Section 66(1) of the 2011 Act sets out when the requirement to make such a determination arises. This includes where the Principal Reporter receives information about a child from the police under section 61 of the 2011 Act. Determinations under section 66(2) fall to be made in relation to new circumstances involving children who are already subject to a compulsory supervision order, as well as in cases where the child is not subject to such an order.

41

See section 49 of the 1995 Act. Section 71 of the 2011 Act requires the Principal Reporter to arrange a children’s hearing for the purpose of disposing of the case where the child is not already subject to a compulsory supervision order. Section 130 of the 2011 Act has the same effect in relation to cases where the child is already subject to a compulsory supervision order.

42

The regulations are subject to negative procedure (by virtue of existing section 195(3) of the 2011 Act). Section 53 of the 2003 Act included a similar power to that conferred by new section 179A(4)(d) of the 2011 Act. That previous power was used to make The Children’s Hearings (Provision of Information by Principal Reporter) (Prescribed Persons) (Scotland) Order 2003 (SSI 2003/424). The persons prescribed were Victim Support Scotland, the Criminal Injuries Compensation Authority, the Criminal Injuries Compensation Appeals Panel and insurers.

43

This includes information as to any action taken by the Principal Reporter under section 68(5) of the 2011 Act or otherwise. Section 68(5) of the 2011 Act specifically empowers the Principal Reporter, where the case is not proceeding to a children’s hearing, to refer the child to a local authority for the provision of advice, guidance and assistance under Chapter 1 of Part 2 of the Children (Scotland) Act 1995 or to certain other specified bodies for the provision of advice, guidance and assistance.
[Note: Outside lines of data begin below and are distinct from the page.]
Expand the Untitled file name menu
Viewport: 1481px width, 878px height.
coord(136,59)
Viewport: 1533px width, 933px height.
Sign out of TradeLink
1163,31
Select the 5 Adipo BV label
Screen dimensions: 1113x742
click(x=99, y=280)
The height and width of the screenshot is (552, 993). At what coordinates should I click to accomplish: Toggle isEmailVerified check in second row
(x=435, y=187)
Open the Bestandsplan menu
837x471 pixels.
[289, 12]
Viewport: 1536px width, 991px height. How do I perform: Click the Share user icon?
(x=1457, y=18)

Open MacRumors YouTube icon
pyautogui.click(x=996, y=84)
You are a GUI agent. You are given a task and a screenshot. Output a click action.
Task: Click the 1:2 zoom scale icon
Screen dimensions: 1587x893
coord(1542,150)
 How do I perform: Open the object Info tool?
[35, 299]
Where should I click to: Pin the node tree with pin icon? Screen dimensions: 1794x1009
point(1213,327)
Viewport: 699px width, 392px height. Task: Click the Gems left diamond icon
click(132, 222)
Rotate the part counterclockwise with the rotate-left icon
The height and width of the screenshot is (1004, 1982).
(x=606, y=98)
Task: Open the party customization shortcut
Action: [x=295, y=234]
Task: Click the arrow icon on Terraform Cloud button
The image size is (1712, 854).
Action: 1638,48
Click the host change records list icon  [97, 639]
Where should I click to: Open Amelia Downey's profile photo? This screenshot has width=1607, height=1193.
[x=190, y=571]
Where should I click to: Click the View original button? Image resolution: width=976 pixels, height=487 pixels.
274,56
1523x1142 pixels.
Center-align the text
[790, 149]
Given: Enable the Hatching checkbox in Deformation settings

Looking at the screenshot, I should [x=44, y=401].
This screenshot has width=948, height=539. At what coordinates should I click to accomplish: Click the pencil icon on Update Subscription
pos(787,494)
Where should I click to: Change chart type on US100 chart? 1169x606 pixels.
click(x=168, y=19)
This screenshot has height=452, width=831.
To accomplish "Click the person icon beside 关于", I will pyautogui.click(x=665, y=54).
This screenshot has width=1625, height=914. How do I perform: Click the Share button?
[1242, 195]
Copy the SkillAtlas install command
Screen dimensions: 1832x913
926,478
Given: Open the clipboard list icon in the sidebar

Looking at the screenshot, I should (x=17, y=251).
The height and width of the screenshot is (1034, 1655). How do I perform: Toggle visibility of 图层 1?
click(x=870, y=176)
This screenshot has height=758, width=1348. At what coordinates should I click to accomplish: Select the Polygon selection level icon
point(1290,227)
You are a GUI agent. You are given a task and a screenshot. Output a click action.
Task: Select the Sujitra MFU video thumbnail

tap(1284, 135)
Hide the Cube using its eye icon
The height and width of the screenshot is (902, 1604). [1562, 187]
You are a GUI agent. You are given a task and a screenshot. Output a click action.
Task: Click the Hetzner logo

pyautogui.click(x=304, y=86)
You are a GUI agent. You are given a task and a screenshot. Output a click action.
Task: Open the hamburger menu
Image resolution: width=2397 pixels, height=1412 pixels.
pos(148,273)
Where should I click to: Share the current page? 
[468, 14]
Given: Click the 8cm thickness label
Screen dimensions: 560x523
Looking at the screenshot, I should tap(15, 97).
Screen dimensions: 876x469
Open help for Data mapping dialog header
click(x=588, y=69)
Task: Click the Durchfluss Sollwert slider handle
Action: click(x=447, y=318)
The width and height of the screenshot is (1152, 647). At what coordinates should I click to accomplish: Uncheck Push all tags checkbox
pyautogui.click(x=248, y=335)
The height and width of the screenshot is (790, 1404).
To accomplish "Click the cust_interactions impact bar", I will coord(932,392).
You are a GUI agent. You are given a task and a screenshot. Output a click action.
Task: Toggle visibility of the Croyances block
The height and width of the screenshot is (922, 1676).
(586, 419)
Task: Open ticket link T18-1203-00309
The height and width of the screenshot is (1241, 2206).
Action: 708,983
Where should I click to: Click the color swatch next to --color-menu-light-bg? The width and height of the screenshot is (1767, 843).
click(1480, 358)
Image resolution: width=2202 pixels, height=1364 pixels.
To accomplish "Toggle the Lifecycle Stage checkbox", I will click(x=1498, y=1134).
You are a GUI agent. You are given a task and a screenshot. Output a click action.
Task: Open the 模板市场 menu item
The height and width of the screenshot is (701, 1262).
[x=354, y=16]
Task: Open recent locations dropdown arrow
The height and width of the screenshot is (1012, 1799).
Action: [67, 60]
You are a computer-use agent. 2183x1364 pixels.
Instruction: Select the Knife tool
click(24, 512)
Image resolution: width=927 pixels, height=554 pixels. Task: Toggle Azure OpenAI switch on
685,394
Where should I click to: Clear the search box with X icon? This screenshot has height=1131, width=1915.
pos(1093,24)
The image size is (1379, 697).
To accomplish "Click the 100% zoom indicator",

In addition, the Principal Reporter has a general power under paragraph 9 of schedule 3 of the 2011 Act to do anything which the Principal Reporter considers appropriate for the purposes of or in connection with the Principal Reporter’s statutory functions.

44

The Principal Reporter must also comply with data protection law in providing information under section 179C.

45

If, for example, in a case involving a child aged under 12, the facts relating to the behaviour which harmed the person making the request for information are not accepted, the children’s hearing may proceed on the basis of other facts which are accepted. If a compulsory supervision order is then made in respect of the child, this information cannot be provided in response to the request under section 179A, as the order made does not relate to the harmful behaviour to which the request relates.

46

The information available under section 68(3)(b) of the 2011 Act is more limited than that which can be requested under section 179A, but fewer conditions have to be satisfied than if information is provided in response to a request under section 179A. Section 68(3)(a) and (b), of course, apply only where the Principal Reporter determines that the case should not be referred on to a children’s hearing.